Ring signatures allow one to prove that you own a private key corresponding to a public key from a set of keys, without revealing which private key you control.
This is useful if you are part of some group of people, and want to publish a message without revealing who are specifically, just that you are a member of the group.
The problem is that you need to have access to public keys corresponding to private keys that members of the group have sole control over. That is, if Alice is in the group, you must have a public key corresponding to a private key that only Alice knows.
The problem comes if Alice has not generated keys at all (say, because they simply do not use cryptography). Indeed, outside of crypto circles, it is actually somewhat rare for people to control their own private keys today.
Of course, you could try to somehow convince the members of the group to generate keys, but that would retroactively be seen as suspicious once you publish a ring signed message.
That being said, most people do have accounts on various websites. For example, most people reading this have a crypto.stackexchange.com.
When you log into a website, the website will return a response that includes the following:
- Your username somewhere (usually in the HTML page itself.)
- An authentication cookie (if you can prove it is legitimate (and not expired), it proves that whoever has the request controls the account associated with the username.)
- A signature signing the request from the website, proving the above legitimate. You can use the website's public certificate to show that it is legitimate, although you may have to provide other requests if keys signed by other keys are involved.
Now for the actual question. Can you make a scheme similar to ring signatures, except, it uses website accounts instead of cryptographic keys?
For example, suppose I want to a signature for a message that proves the signer control either my crypto.stackexchange.com account, Trump's twitter account, or Zuckerberg's account. In particular, it would prove the following statement:
One of the following is true:
- The signer possesses a request that looks like it is from crypto.stackexchange.com (i.e. matches a certain template). The request states that the currently logged in user is "PyRulez". It also contains a valid authentication cookie. It is also signed by crypto.stackexchange.com.

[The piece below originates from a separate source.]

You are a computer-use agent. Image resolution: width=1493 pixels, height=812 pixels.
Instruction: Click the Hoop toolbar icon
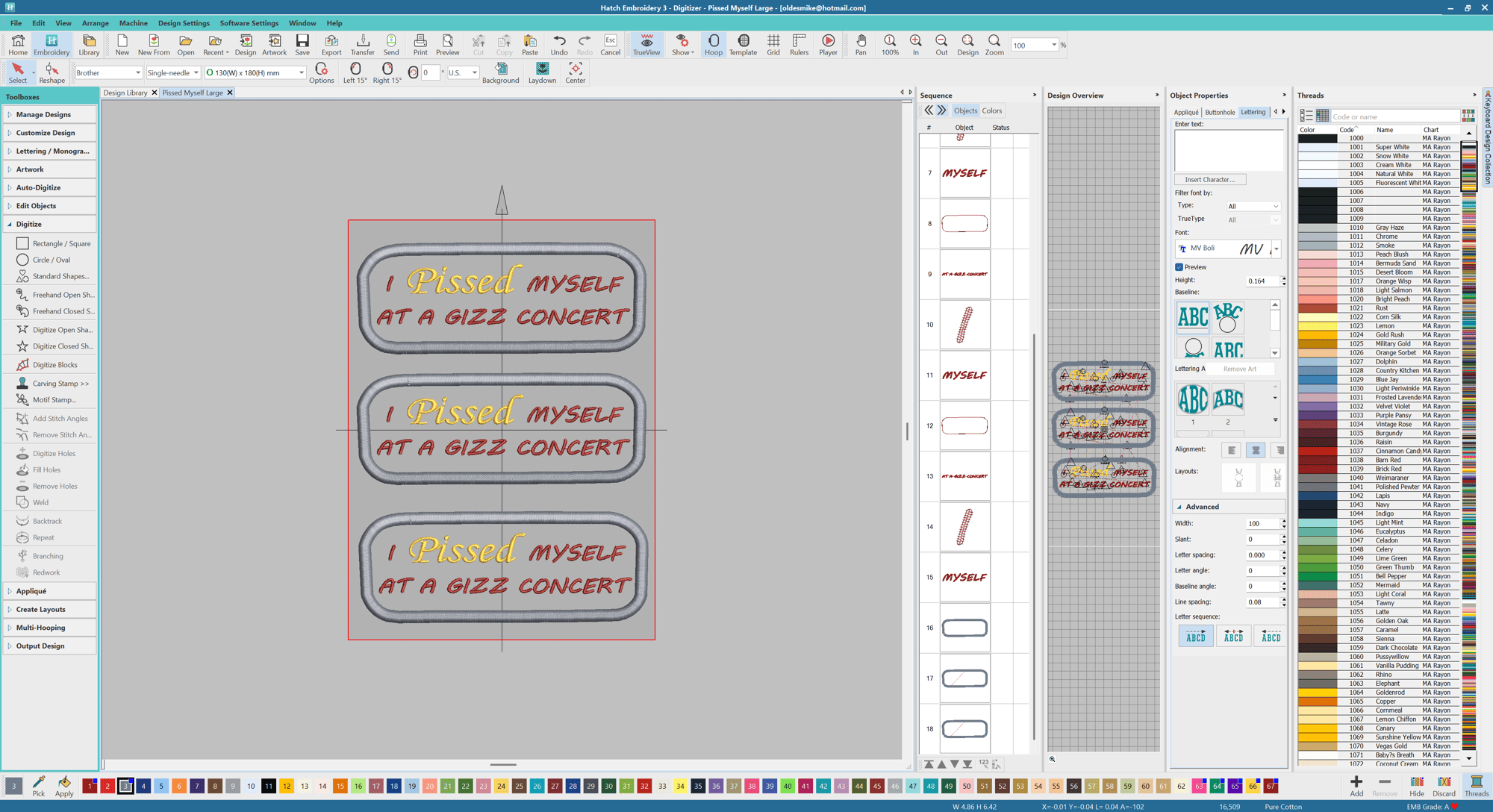[713, 44]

- The signer possesses a request that looks like it is from twitter.com (i.e. matches a certain template). The request states that the currently logged in user is "@realDonaldTrump". It also contains a valid authentication cookie. It is also signed by twitter.com.
- The signer possesses a request that looks like it is from facebook.com (i.e. matches a certain template). The request states that the currently logged in user is "zuck". It also contains a valid authentication cookie. It is also signed by facebook.com.
It would not reveal, however, anything else (except how to prove the above statement to someone else (i.e. by sending the signature to someone else)). In particular, it would not reveal which case is true. It also would not reveal things about log-in time or details of the authentication cookie.
The algorithm would also possess the following properties:
- Completeness and Soundness: It is feasible to use the signature to prove the statement if it is true and infeasible to create a signature if it is false.
- Integrity: The signature does not just prove that the person who created it controls one of the web accounts, but that the whoever signed the message does. In particular, if you modify the message, the receiver can tell the signature no longer corresponds to the message. (Messages should also be time-stamped to prevent replay attacks.)
- Blind: It is infeasible to learn anything not implied by the statement from the signature. The signature can, however, be sent to other people (which would not be true if it was zero-knowledge).
- Collusion resistant: If crypto.stackexchange.com, twitter.com, facebook.com, Donald Trump and Mark Zuckerberg colluded, and were willing to reveal secret information, they still could not break any of the above properties. In fact, even if they knew who signed it, they could not prove that knowledge to anyone else. (crypto.stackexchange.com could prove the statement, of course (by signing a forged request), but that would not violate soundness since the statement is technically true. More importantly, they could not violate any of the other properties either. For example, they could not tell whether one of their signatures was used as input to the algorithm.)
One possibility to consider is zero-knowledge proofs. The problem is that they are too zero-knowledge; the one receiving the proof could not in turn proof it to someone else.
Even if we weren't worried about that, the problem would still be hard. For example, the implementation would depend on the exact websites involved, and would need to be updated when the websites are updated. It might not even work for all websites (an answer should address what properties a website needs to have for this to work).
Additionally, the signature does not actually prove you are part of a group, just that you have secret knowledge that only someone in the group should have, or you control one the websites involved. As such, it is best used with important accounts (such as bank or email accounts) on secure and reputable websites.
Another problem is that if there is only one cryptographer in the group, it may be obvious who signed it. To solve that, this should not be done by hand, by rather software should be published to do create the signature. It should be as accessible as possible so that it would even be plausible for those with limited computer skills to have signed the message.